De manière générale, il semble que les mouvances soufies n’ont pas établi de plan spécial en vue de se développer et d’approfondir leurs relations avec le pouvoir politique dans les pays arabes, en dépit du fait que les circonstances actuelles s’y prêtent favorablement sachant que ces pays font face aux groupes religieux qui les traitent de mécréants et cherchent à les combattre, et que certains dirigeants s’attellent à faire évoluer le discours religieux prônant la modération et le juste milieu qui constituent la base de leurs visions idéologiques et sociales.

A la lumière de ce qui précède, l’on peut juste prédire qu’il n’y a que deux scénarios possibles pour les mouvances soufies dans leurs relations avec les régimes politiques des pays arabes.

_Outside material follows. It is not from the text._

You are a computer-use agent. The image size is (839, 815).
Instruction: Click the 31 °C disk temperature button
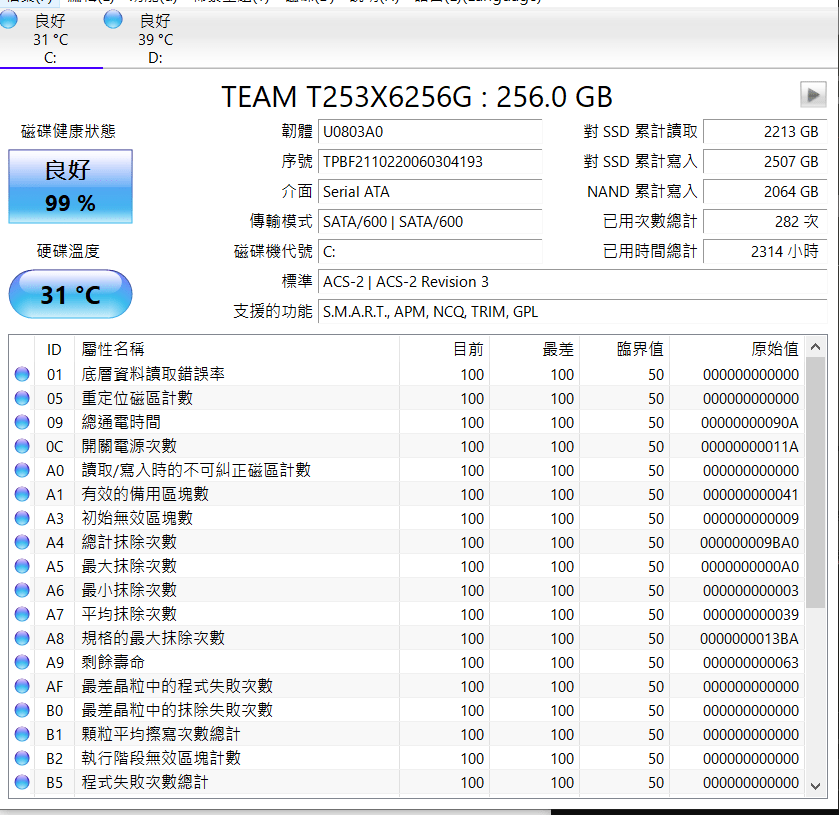click(x=70, y=295)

  Premier scénario : La continuité et la stagnation de la nature des relations entre les mouvances soufies et les régimes. Si les mouvances soufies ne tirent pas profit des circonstances actuelles – à causes de leurs différends et leurs divergences – pour s’approcher davantage des pouvoirs politiques pour une meilleure collaboration, il est fort probable que ces mouvances finissent par être ignorées par les autorités ou que les assistances dont elles bénéficient soient réduites car il sera constaté leur échec à combler le vide laissé après les groupes islamistes extrémistes. Ce qui se passe en Egypte depuis la révolution du 30 juin 2013, est l’illustration parfaite de ce scénario. La carte d’expansion du soufisme a positivement changé depuis lors, mais ce changement a été de courte durée. Le soufisme a retrouvé sa place centrale dans le Grand-Caire.

 

  Second scénario : La baisse du niveau des relations entre les deux parties, puis la réduction de l’aide financière et morale en faveur du soufisme dans certains pays arabes. Ce scénario de dégradation du soufisme – pas dans tous les pays arabes mais dans certains – conduirait à une prise de position négative de la part des régimes, notamment en Egypte où il est censé se produire car le soufisme ne joue plus le rôle de promoteur des politiques de l’Etat qu’il jouait auparavant.

 

 

En conclusion, l’on peut dire que les circonstances actuelles sont les meilleures que peuvent saisir les mouvances soufies en vue d’améliorer leurs relations avec les régimes politiques dans les pays arabes, et d’en profiter aussi bien moralement que financièrement d’autant plus que la plupart de ces régimes ont déjà  émis des messages très clairs à l’attention des soufis sur la nécessité d’apaiser les réclamations sociales et de combattre l’idéologie extrémiste.